Just in case anyone wants to know, filled the outer layer with foam...









Took a drill with a metal wheel to the foam and it worked like a charm! Took too much off one side so had to build it back up...learning curve!










Used plaster of paris bandages and it worked like a charm! 










However, to make a smooth surface on this, I used plaster of paris mix, took paper and tried to do a paper mache type thing...DID NOT WORK. So bought more bandages to make tomorrow, will use plaster of paris mixed to make a smooth surface to sand. So all the paper you see in the next picture is all gone but you can start to see how the new feet will look! 
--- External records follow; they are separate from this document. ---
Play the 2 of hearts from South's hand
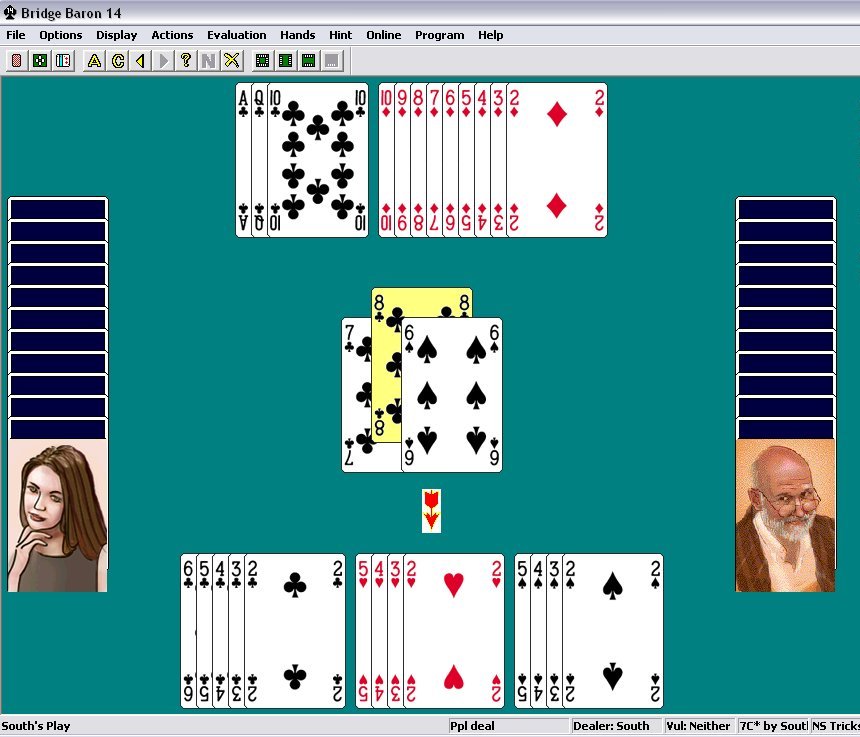This screenshot has height=737, width=860. tap(454, 630)
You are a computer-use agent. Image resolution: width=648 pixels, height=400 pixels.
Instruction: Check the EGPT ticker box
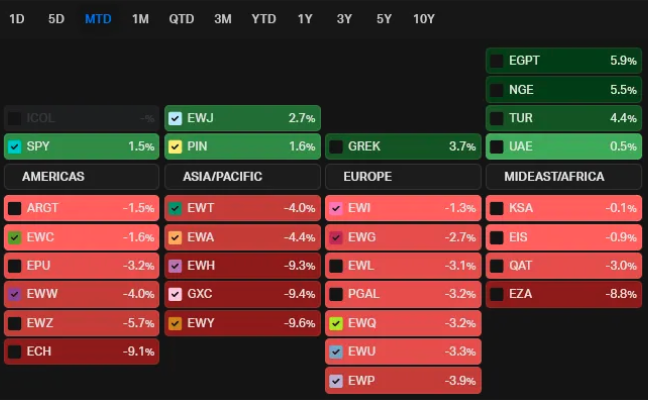(x=497, y=61)
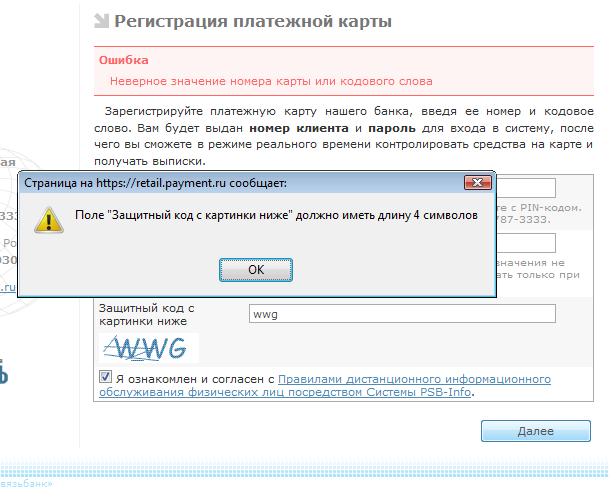Click the yellow warning triangle icon

point(48,218)
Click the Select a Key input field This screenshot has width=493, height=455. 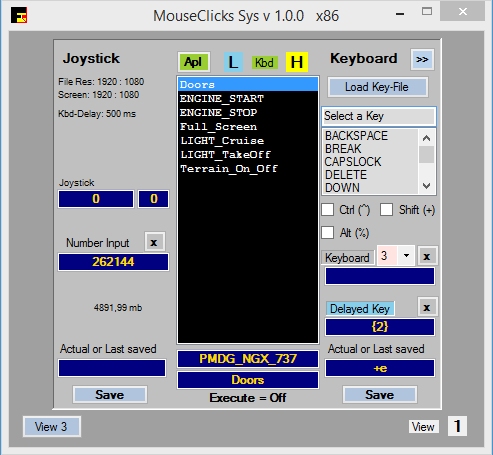click(379, 116)
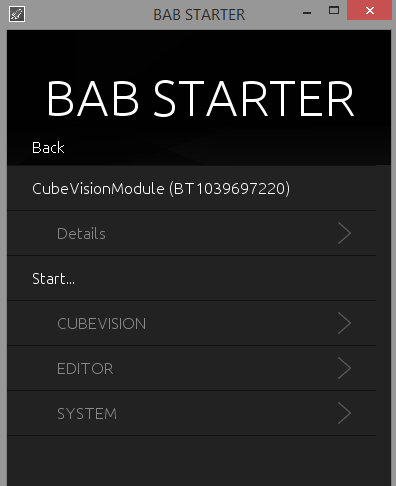The image size is (396, 486).
Task: Go Back to the previous screen
Action: (48, 148)
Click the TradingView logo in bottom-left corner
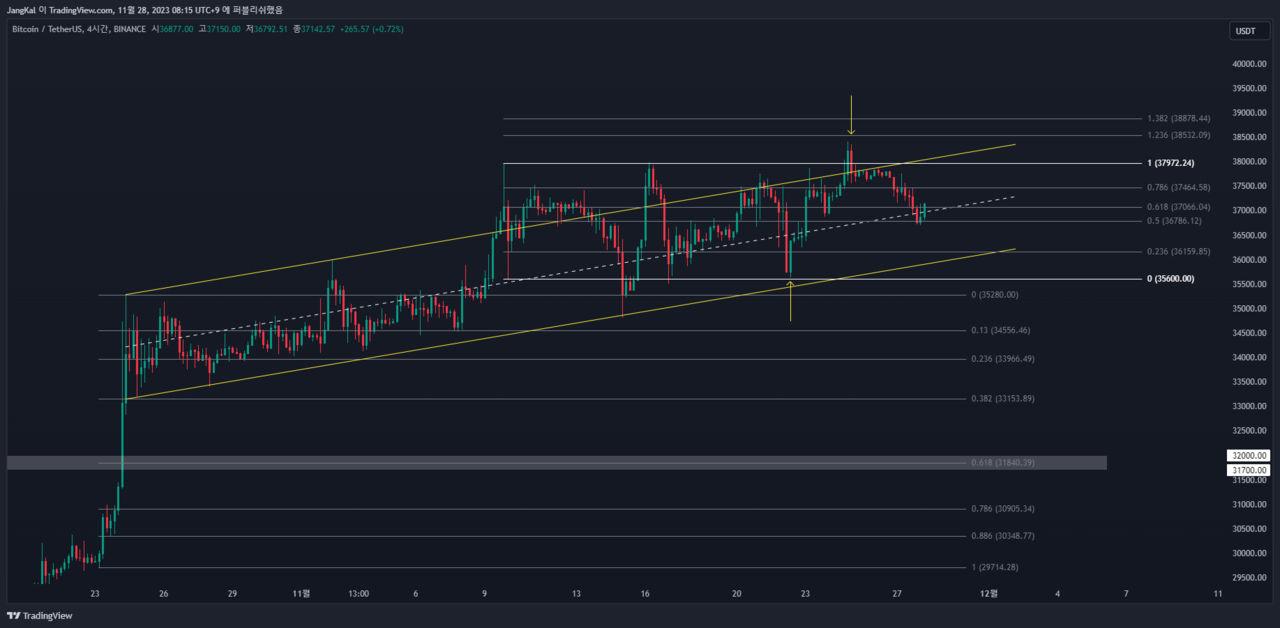 40,616
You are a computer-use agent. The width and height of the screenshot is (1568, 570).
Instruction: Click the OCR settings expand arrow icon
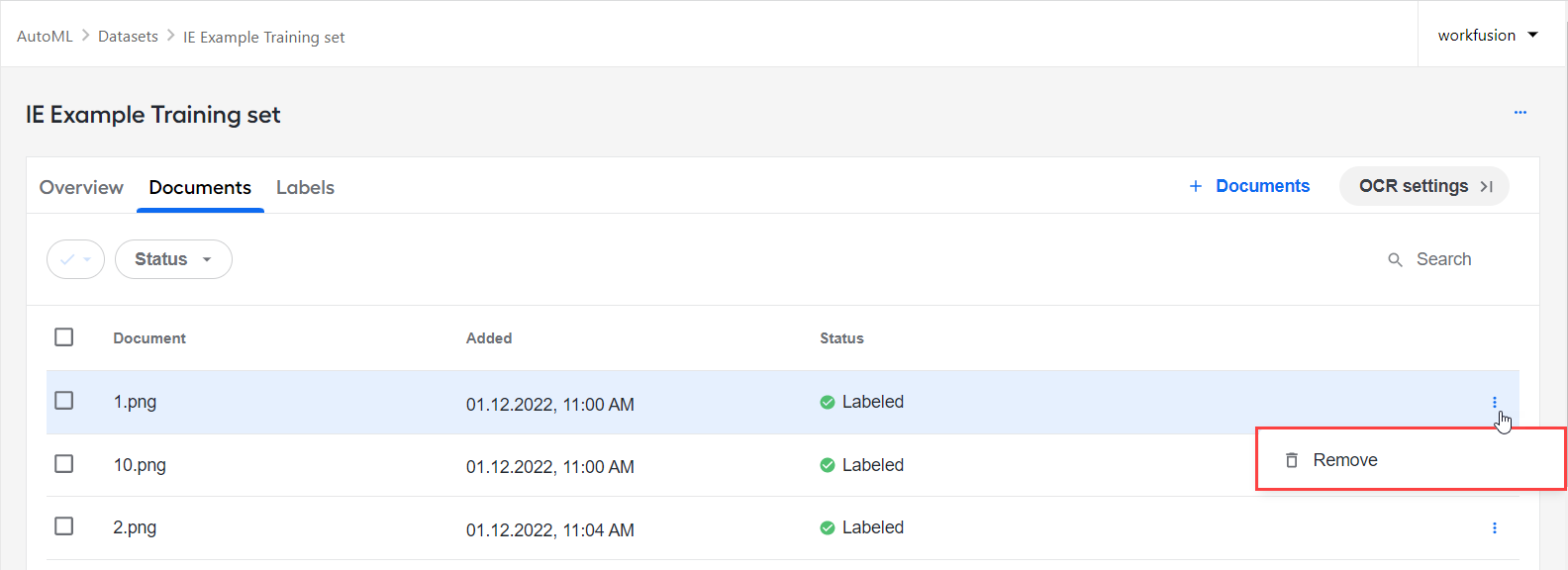[x=1486, y=186]
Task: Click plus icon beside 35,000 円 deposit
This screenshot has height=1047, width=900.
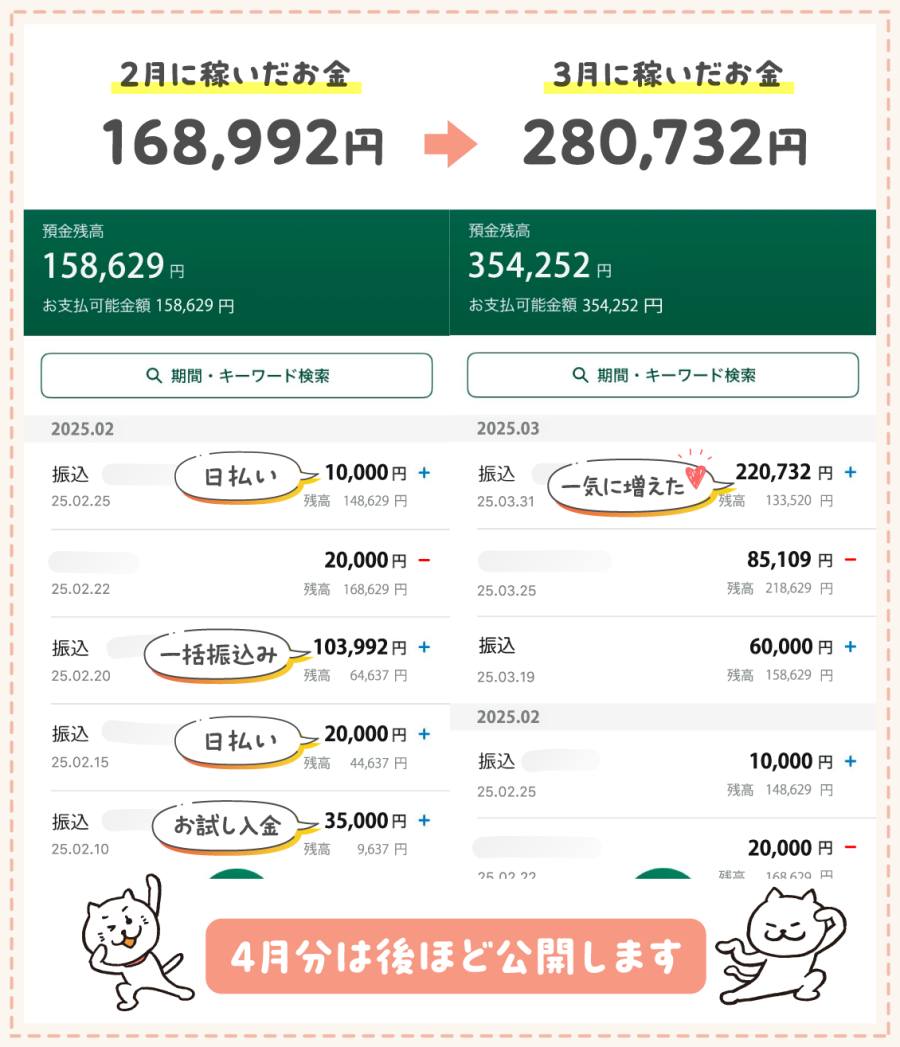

If you can (I could not) use some where else besides your house to do this. What a mess!


----------



## Frankie's Girl (Aug 27, 2007)

Wow - that is looking really awesome. It is going to look like a real substantial/heavy iron cauldron.


----------



## Howl (Sep 1, 2014)

Starting to look real nice,looking forward to seeing finished product


----------



## scarybella (Aug 4, 2010)

This is going to be a wicked looking cauldron.


----------



## lizzyborden (Sep 17, 2009)

That cauldron is simply awesome! Can't wait to see the pictures of it finished.


----------



## allears22 (Jul 29, 2010)

Those legs are going to look fantastic and add such nice detail. Can't wait to see the finished project!


----------



## CassintheUK (Aug 19, 2013)

Plaster bandaged all of it and it works very well on the foam!

















Then I covered it in plaster mix and now just waiting to dry before I lightly sand. Also plastered the inside.


----------



## CassintheUK (Aug 19, 2013)

I should say the materials I used:

3, 5 metre rolls of chicken wire from Amazon.co.uk.
12 cans of expanding foam from home base to do both inside and out. 
About 40 plaster bandages that were 2.5 metres each from Amazon.co.uk. They dry very quickly!
1 skull used for fish tanks that was £6 from Amazon.co.uk
4 antique claw feet for a bathtub from eBay that are 8" tall. 
1 used can for veggies for the smoke machine. 
1 2.5 kg of plaster mix (which some will be left over but better to have more than run short!)


----------